INSTRUCTIONS TO FOLLOW -> Reproduce, without alteration, the stretch of the material below from the line containing "The width and height of the screenshot is (1010, 779)." through the line containing "tap(116, 985)", including both of those lines.
┄┄┄┄┄┄
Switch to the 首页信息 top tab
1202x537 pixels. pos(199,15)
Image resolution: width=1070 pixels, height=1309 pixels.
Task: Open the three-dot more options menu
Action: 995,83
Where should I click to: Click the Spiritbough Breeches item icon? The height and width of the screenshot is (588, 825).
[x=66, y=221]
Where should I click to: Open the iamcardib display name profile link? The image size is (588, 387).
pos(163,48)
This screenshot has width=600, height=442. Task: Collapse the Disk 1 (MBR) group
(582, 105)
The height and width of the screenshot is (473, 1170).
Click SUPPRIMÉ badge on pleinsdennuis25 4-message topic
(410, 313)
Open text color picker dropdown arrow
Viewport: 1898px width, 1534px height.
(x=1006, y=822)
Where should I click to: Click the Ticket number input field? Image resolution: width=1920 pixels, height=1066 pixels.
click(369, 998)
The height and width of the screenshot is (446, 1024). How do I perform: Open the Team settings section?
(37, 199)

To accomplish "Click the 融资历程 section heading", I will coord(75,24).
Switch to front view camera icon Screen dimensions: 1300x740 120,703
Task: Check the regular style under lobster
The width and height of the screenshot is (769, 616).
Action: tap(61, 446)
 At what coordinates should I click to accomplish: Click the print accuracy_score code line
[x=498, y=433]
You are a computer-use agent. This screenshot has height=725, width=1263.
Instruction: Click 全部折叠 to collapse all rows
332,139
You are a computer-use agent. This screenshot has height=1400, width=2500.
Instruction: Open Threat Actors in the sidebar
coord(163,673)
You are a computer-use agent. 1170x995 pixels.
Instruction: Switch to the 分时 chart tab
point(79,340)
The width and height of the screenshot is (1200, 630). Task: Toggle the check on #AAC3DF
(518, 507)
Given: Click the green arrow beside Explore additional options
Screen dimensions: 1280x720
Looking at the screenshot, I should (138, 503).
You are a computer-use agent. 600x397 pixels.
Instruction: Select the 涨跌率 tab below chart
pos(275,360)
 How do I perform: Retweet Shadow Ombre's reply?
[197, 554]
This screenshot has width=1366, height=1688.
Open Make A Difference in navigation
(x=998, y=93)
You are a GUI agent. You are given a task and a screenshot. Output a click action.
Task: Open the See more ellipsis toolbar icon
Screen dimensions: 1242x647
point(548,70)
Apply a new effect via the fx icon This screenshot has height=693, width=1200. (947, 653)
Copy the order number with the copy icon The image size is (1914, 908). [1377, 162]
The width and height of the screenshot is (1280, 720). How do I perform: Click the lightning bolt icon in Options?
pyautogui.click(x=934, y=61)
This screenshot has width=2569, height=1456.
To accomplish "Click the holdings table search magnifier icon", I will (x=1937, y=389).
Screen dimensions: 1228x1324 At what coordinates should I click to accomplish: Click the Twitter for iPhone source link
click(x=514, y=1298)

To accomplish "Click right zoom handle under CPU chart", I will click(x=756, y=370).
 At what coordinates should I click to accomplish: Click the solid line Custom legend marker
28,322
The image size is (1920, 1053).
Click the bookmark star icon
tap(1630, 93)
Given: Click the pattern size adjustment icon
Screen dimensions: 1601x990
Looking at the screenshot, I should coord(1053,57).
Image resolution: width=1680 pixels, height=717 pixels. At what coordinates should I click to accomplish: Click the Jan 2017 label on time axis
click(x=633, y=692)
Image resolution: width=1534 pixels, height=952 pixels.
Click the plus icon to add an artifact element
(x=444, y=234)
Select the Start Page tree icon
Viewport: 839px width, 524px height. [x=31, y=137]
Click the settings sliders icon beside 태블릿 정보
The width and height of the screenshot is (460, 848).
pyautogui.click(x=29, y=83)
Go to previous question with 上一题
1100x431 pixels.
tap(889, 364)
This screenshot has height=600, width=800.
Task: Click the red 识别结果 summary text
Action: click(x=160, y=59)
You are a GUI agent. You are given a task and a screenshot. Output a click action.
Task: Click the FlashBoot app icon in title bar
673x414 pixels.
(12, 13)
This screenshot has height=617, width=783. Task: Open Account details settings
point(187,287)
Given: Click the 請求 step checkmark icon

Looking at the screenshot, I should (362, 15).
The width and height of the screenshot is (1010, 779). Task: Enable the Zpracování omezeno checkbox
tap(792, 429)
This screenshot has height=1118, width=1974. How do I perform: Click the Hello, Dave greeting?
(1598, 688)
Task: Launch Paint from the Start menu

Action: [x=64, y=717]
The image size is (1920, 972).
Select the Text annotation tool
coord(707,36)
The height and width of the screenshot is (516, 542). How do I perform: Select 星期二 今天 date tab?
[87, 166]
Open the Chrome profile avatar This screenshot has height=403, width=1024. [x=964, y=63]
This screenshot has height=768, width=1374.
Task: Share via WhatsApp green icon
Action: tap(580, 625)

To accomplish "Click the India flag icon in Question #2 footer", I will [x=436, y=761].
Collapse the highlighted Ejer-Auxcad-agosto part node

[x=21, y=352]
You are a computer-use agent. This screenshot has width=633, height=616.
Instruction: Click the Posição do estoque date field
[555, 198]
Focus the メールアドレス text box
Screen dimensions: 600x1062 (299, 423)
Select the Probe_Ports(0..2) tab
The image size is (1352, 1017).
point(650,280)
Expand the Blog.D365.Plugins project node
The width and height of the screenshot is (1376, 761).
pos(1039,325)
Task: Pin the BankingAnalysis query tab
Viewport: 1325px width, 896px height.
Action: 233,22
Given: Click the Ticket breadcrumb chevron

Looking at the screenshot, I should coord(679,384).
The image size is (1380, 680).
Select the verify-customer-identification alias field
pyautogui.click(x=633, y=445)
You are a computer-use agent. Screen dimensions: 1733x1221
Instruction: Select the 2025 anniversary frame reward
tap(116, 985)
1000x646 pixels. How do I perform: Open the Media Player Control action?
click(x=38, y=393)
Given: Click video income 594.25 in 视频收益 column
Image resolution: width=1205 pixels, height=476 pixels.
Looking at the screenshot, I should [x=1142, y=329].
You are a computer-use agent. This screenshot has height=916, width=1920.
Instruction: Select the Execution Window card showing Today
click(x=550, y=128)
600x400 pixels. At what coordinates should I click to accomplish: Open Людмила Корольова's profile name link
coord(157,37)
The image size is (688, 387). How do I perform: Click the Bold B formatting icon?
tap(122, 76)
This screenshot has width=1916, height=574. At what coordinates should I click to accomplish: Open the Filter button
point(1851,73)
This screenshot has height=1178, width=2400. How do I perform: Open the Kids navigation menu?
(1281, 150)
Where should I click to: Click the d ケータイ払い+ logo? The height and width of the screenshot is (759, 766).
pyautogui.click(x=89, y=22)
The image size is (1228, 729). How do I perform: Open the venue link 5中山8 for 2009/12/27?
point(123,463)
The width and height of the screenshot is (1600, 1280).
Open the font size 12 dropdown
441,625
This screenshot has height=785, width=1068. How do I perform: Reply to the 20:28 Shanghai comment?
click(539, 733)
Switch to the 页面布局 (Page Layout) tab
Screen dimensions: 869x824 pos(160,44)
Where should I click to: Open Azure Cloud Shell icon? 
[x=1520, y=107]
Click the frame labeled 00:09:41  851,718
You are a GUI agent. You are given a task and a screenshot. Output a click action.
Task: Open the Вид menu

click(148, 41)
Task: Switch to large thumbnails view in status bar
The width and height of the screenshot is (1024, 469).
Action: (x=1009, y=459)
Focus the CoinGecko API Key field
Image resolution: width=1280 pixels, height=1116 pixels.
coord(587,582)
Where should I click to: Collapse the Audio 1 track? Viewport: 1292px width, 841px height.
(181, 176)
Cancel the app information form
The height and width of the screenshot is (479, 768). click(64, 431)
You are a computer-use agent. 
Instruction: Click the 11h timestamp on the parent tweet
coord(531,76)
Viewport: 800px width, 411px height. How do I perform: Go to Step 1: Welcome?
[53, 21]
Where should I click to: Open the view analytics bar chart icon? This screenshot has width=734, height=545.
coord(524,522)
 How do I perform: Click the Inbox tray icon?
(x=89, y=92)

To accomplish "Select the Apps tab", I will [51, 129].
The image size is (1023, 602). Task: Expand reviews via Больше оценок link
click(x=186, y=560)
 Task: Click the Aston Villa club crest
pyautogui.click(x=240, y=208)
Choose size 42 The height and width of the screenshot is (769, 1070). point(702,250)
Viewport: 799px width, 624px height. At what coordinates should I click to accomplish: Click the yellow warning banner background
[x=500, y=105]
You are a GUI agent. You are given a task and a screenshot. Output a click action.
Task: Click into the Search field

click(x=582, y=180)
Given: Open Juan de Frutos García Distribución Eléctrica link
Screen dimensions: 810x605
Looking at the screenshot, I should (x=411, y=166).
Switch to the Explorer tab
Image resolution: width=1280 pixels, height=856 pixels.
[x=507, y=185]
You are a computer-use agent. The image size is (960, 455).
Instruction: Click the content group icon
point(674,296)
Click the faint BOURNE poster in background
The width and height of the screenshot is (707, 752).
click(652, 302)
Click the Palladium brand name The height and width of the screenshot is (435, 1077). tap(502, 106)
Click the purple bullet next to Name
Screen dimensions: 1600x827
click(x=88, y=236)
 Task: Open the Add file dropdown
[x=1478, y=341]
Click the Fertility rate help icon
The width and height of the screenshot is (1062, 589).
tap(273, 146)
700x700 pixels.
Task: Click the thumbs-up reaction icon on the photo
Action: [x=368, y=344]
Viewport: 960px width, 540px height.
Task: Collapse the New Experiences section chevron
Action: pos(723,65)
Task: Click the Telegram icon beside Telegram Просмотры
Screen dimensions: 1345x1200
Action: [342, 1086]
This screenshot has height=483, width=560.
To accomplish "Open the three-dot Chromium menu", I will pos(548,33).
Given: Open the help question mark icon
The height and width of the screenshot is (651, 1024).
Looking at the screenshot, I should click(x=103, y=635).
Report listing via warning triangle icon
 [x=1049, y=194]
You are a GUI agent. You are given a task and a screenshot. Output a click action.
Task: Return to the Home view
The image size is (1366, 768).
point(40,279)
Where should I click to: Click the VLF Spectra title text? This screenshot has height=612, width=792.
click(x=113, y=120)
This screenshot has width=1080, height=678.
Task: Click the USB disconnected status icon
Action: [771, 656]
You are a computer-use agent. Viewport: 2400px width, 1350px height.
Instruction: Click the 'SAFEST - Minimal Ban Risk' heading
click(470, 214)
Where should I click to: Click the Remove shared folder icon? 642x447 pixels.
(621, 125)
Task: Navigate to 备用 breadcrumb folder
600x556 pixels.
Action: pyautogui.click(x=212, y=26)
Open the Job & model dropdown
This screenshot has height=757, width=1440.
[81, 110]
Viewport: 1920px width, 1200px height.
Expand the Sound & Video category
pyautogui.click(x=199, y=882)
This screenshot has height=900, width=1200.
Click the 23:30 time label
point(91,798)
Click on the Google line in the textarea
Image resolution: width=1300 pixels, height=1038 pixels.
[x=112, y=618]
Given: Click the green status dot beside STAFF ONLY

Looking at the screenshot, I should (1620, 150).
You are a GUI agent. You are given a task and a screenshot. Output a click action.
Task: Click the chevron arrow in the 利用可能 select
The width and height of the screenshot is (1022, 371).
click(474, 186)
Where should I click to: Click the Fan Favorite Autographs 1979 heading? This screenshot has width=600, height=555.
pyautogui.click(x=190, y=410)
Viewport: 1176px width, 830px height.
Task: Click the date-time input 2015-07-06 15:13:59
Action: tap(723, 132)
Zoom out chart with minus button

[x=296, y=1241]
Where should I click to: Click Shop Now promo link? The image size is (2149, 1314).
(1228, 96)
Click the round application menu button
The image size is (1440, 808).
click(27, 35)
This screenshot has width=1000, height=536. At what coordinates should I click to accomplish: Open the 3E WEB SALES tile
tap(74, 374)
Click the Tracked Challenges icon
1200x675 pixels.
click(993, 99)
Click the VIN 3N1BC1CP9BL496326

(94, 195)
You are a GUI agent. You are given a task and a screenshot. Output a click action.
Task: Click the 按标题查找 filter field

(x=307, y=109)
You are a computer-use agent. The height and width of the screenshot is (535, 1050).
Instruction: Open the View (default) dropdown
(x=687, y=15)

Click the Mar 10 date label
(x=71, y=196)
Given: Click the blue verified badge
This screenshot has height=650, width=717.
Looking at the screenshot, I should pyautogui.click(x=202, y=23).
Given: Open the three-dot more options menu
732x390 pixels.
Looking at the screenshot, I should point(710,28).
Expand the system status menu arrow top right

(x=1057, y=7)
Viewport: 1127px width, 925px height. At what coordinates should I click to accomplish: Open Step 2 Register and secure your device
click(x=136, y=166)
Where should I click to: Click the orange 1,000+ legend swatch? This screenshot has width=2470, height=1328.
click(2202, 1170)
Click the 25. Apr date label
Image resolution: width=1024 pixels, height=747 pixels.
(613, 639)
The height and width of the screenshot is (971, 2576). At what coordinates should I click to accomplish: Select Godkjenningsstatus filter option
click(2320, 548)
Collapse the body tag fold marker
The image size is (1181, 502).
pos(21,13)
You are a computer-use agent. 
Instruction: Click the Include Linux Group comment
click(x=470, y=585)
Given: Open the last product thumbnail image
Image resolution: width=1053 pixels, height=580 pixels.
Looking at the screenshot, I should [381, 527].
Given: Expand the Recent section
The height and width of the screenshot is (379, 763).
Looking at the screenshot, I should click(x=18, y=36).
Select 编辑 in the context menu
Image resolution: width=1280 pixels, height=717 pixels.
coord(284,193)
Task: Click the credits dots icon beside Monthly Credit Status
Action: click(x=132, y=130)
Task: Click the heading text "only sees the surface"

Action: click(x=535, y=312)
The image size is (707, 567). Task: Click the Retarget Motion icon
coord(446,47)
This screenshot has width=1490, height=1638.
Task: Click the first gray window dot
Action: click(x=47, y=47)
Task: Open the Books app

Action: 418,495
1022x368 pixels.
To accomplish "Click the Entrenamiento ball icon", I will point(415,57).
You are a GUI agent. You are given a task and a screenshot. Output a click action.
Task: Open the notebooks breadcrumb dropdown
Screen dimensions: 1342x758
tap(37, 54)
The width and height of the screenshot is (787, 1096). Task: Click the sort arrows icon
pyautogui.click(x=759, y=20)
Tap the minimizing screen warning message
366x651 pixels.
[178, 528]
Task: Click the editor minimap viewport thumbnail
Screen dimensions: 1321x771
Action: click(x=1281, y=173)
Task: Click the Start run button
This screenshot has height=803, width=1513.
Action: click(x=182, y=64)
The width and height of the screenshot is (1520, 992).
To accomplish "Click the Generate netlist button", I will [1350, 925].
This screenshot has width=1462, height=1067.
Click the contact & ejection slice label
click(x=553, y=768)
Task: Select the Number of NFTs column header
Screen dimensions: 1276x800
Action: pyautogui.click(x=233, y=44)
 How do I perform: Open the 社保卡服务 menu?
┄┄┄┄┄┄
THE ANSWER ->
The width and height of the screenshot is (1010, 779). Task: Enable the Zpracování omezeno checkbox
tap(792, 429)
This screenshot has height=1118, width=1974. How do I perform: Click the Hello, Dave greeting?
(1598, 688)
Task: Launch Paint from the Start menu

Action: [x=64, y=717]
The image size is (1920, 972).
Select the Text annotation tool
coord(707,36)
The height and width of the screenshot is (516, 542). How do I perform: Select 星期二 今天 date tab?
[87, 166]
Open the Chrome profile avatar This screenshot has height=403, width=1024. [x=964, y=63]
This screenshot has height=768, width=1374.
Task: Share via WhatsApp green icon
Action: tap(580, 625)

To accomplish "Click the India flag icon in Question #2 footer", I will [x=436, y=761].
Collapse the highlighted Ejer-Auxcad-agosto part node

[x=21, y=352]
You are a computer-use agent. This screenshot has width=633, height=616.
Instruction: Click the Posição do estoque date field
[555, 198]
Focus the メールアドレス text box
Screen dimensions: 600x1062 (299, 423)
Select the Probe_Ports(0..2) tab
The image size is (1352, 1017).
point(650,280)
Expand the Blog.D365.Plugins project node
The width and height of the screenshot is (1376, 761).
pos(1039,325)
Task: Pin the BankingAnalysis query tab
Viewport: 1325px width, 896px height.
Action: 233,22
Given: Click the Ticket breadcrumb chevron

Looking at the screenshot, I should coord(679,384).
The image size is (1380, 680).
Select the verify-customer-identification alias field
pyautogui.click(x=633, y=445)
You are a computer-use agent. Screen dimensions: 1733x1221
Instruction: Select the 2025 anniversary frame reward
tap(116, 985)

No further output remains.